It’s time to make a clear distinction between the government-enforced legal regime of marriage and the biblical covenant of marriage. In the past, the state recognized marriage, giving it legal forms to reinforce its historic norms. Now the courts have redefined rather than recognized marriage, making it an institution entirely under the state’s control. That’s why it’s now time to stop speaking of civil marriage and instead talk about government marriage—calling it what it is.
As the legal reality of marriage changes, we must also act. If the churches continue as if nothing has changed, the message is that for all our strong words nothing really decisive is at stake. It’s now time, then, to think long and hard about what we need to do—or refuse to do.

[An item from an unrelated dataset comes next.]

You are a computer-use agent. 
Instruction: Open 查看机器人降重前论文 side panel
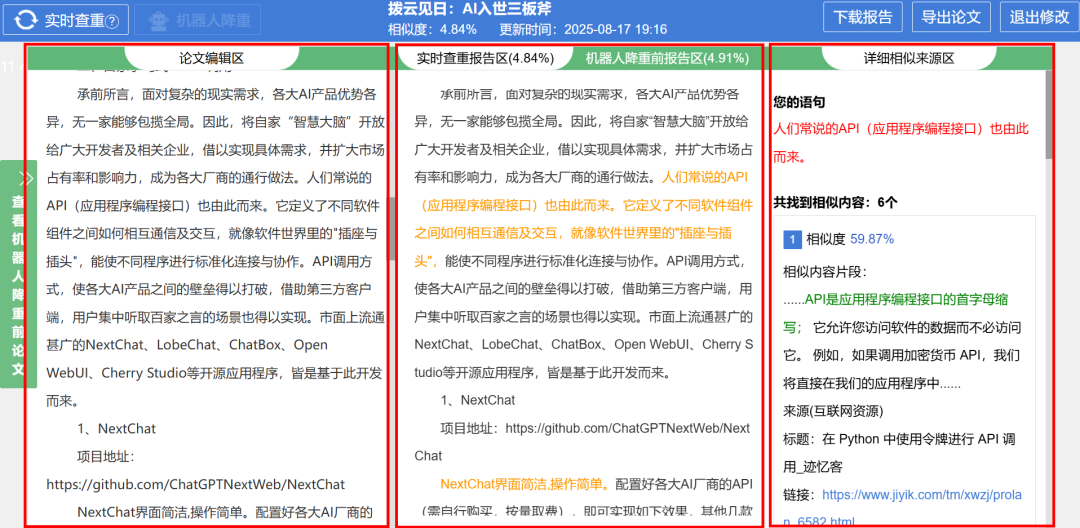pos(19,285)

I can’t see how a priest or pastor can in good conscience sign a marriage license for “Spouse A” and “Spouse B.” Perhaps he should strike those absurdities and write “Husband” and “Wife.” Failing that he should simply refuse the government’s delegation of legal power, referring the couple to the courthouse after the wedding for the state to confect in its bureaucratic way the amorphous and ill-defined civil union that our regime continues to call “marriage.”
Getting out of the government marriage business is exactly what Ephraim Radner and Christopher Seitz now urge. They’ve formulated a pastoral pledge. It requires ordained ministers to renounce their long-established role as agents of the state with the legal power to sign marriage certificates. I find their reasoning convincing.